If the horse is eating well and is still losing weight, a veterinarian may suspect that the problem involves abnormal digestion and absorption of nutrients.
REVIEWING NUTRITION For the equine nutritionist, the first step is to review what the horse is eating each day. Horses who are turned out on poor-quality pasture are likely to lose weight, especially if they are in any type of exercise program. Even when good pasture and hay are available, a significant increase in exercise level or duration may use more calories than the horse is taking in. If grain is being fed, a horse in hard exercise may need more of it to maintain body weight. It’s also possible that the feed product doesn’t contain enough energy for the work the horse is doing. The nutritionist can evaluate the entire feeding program and suggest changes—better hay, more grazing time in good pasture, extra small grain meals, inclusion of energy-dense fat sources—that will help an active horse return to an acceptable body weight.
ASSESSING GENERAL HEALTH If plenty of food is available, the nutritionist or veterinarian can ask the owner about the horse’s general health and herd status. Timid or old horses may not have access to pasture-fed hay, while horses who have recently lost a close friend may be too depressed to eat. Equines with dental problems, gastric ulcers, heavy parasite loads, or chronic pain are also likely candidates for weight loss. Watching the horse eat may reveal more clues to weight loss such as difficulty in grasping, chewing, or swallowing hay or grain. When these conditions are resolved by management and care changes, the weight loss problem should resolve also.
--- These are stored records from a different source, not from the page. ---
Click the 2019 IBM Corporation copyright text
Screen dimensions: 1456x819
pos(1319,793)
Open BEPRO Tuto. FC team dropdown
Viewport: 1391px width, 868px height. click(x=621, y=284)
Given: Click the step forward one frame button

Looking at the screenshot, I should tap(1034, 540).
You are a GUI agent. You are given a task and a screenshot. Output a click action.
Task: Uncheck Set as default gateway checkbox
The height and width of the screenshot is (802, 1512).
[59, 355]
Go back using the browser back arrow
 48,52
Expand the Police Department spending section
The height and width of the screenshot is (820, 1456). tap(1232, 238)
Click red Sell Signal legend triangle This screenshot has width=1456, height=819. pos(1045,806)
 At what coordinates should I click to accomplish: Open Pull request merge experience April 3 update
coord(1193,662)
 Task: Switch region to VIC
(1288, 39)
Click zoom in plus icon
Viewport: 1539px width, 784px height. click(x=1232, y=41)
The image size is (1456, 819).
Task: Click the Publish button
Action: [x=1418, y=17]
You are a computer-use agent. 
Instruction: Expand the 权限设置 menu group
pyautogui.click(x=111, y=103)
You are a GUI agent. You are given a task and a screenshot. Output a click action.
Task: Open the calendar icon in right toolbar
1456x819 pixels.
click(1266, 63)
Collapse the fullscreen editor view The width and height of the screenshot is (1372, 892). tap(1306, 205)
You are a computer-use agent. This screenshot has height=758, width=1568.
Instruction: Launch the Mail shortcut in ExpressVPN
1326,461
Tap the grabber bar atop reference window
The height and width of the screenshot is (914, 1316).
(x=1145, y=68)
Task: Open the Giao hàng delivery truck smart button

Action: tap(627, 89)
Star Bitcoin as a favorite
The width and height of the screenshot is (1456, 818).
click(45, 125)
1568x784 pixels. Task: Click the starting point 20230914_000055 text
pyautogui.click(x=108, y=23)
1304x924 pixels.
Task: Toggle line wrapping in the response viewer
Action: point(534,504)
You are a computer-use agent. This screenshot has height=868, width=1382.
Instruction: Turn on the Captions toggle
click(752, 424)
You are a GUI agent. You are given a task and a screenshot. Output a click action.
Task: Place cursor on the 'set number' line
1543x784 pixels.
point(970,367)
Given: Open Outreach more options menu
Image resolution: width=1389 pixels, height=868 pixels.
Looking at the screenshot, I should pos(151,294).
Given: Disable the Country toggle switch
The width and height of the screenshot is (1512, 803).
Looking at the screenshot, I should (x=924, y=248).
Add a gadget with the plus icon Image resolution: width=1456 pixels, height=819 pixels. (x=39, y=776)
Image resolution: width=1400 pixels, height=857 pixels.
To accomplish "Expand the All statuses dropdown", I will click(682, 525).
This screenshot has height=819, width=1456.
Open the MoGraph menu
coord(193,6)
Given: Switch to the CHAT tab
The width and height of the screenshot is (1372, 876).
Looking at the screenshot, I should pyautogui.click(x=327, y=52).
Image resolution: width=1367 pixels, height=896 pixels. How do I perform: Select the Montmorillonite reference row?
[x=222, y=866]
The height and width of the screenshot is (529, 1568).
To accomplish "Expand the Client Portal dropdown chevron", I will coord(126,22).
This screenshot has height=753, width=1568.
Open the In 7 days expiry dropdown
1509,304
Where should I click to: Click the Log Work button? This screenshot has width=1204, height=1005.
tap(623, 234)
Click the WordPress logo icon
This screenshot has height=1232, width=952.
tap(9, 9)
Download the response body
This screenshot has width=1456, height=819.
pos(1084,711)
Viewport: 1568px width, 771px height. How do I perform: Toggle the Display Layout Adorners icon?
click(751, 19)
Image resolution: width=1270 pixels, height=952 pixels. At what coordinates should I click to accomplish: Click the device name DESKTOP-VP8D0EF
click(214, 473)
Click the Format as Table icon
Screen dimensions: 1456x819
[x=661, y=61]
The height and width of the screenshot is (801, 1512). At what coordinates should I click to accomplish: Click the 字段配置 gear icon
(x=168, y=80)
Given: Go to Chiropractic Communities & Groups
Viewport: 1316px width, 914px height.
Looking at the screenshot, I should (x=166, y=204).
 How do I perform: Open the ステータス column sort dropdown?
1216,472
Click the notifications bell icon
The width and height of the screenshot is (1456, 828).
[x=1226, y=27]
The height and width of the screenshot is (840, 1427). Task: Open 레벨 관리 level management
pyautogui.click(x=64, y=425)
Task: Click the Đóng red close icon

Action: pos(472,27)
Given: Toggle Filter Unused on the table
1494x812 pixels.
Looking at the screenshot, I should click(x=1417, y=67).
DIGESTION AND METOBOLIC DISORDERS If the horse is eating well and is still losing weight, a veterinarian may suspect that the problem involves abnormal digestion and absorption of nutrients or a defect in the way nutrients are delivered to the body tissues. Intestinal disorders; dysfunctions of the liver, pancreas, or kidneys; and toxic conditions such as chronic low-level ingestion of poisonous plants can all result in weight loss. If the cardiovascular or respiratory systems are not working properly, nutrients and oxygen may not be delivered to all parts of the body, and this can result in horses losing weight.